Without Evidence, Trump Blames Chicago Violence On Undocumented Immigrants

“So many of the problems are caused by gang members many of whom are not legally in our country,” Trump claimed.

President Trump, speaking Wednesday at an event with law enforcement officials from across the country, claimed without proof that violence in Chicago is caused by undocumented immigrant gang members.

“So much of the problems — you look at Chicago and you look at so many other places — so many of the problems are caused by gang members many of whom are not legally in our country," Trump said.

Trump made the assertion at a conference for the Major County Sheriffs' Association and Major Cities Chiefs Association without offering any proof to back up his claim. A 2015 report from the American Immigration Council found that immigrants were less likely than native born people to commit crimes.
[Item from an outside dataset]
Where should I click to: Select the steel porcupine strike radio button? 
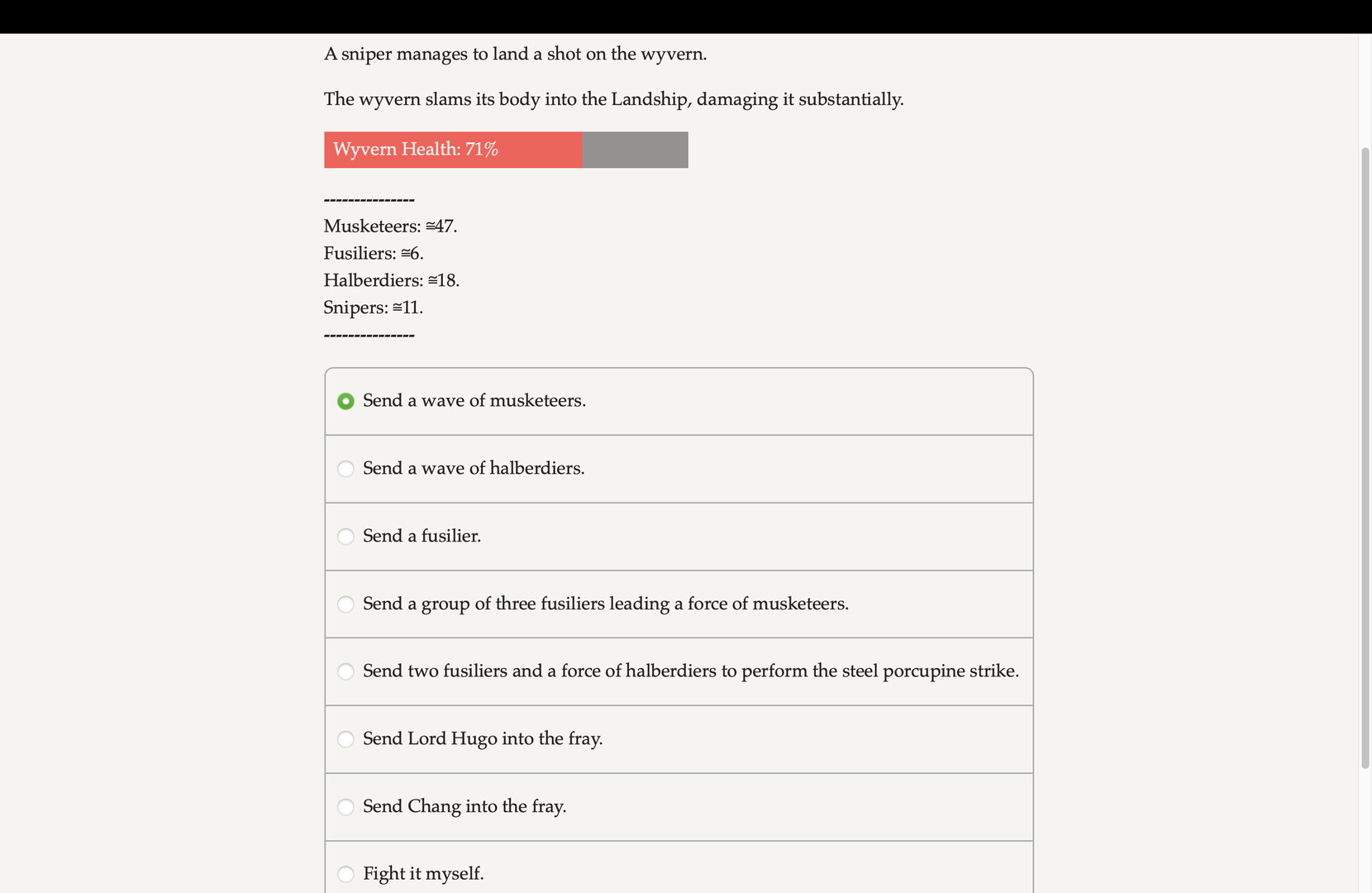coord(345,671)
From 1990 to 2013, the number of undocumented immigrants in the US more than tripled from 3.5 million to 11.2 million, the report said. During that same period, FBI data found that the violent crime rate declined by 48%.
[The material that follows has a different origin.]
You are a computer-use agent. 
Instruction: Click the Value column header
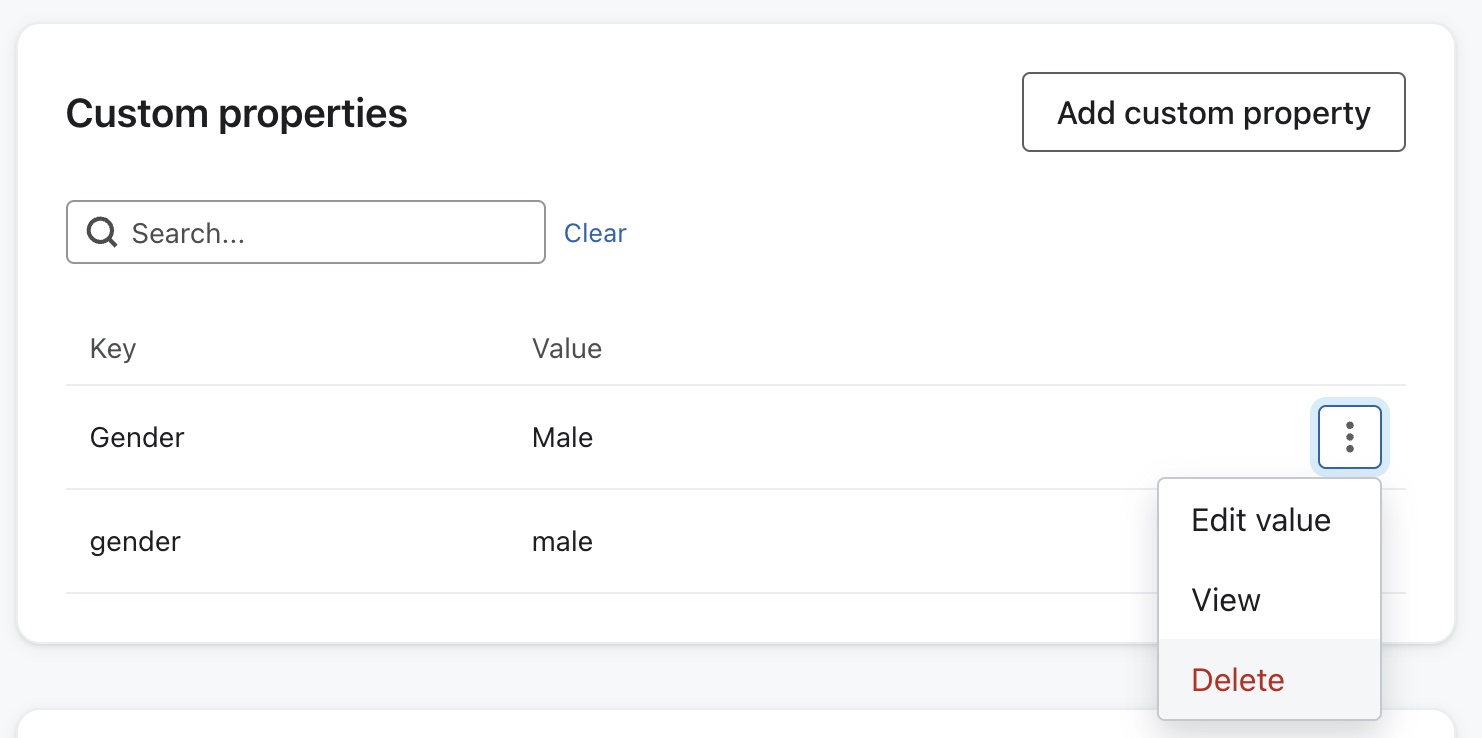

Charis Kubrin, a University of California, Irvine criminology professor who has extensively studied the correlation between immigrants and crime, said Trump’s statement was too broad and diminishes the complexity of Chicago’s crime issues.

“That just completely negates all of the other things going on in that city that contribute to gang problems, but on the other hand I don’t want to say gangs don’t matter,” told BuzzFeed News.

While information on a person’s legal status is not publicly available in FBI databases, Kubrin said researchers have found that immigrants as a whole do not increase crime rates.

“Immigration has no impact whatsoever on crime,” Kubrin told BuzzFeed News. “When there is an impact… It’s more likely to be negative, meaning more immigrants, less crime.”

Kubrin and a colleague recently examined 50 studies published between 1994 and 2014 on the immigration-crime relationship and found that while some studies showed a correlation between immigration and increased crime, there were two-and-a-half times as many findings that showed immigration led to a reduction in crime.

“We find no evidence to indicate that immigration leads to more crime and it may, in fact, suppress it,” Kubrin wrote in a piece for The Conversation.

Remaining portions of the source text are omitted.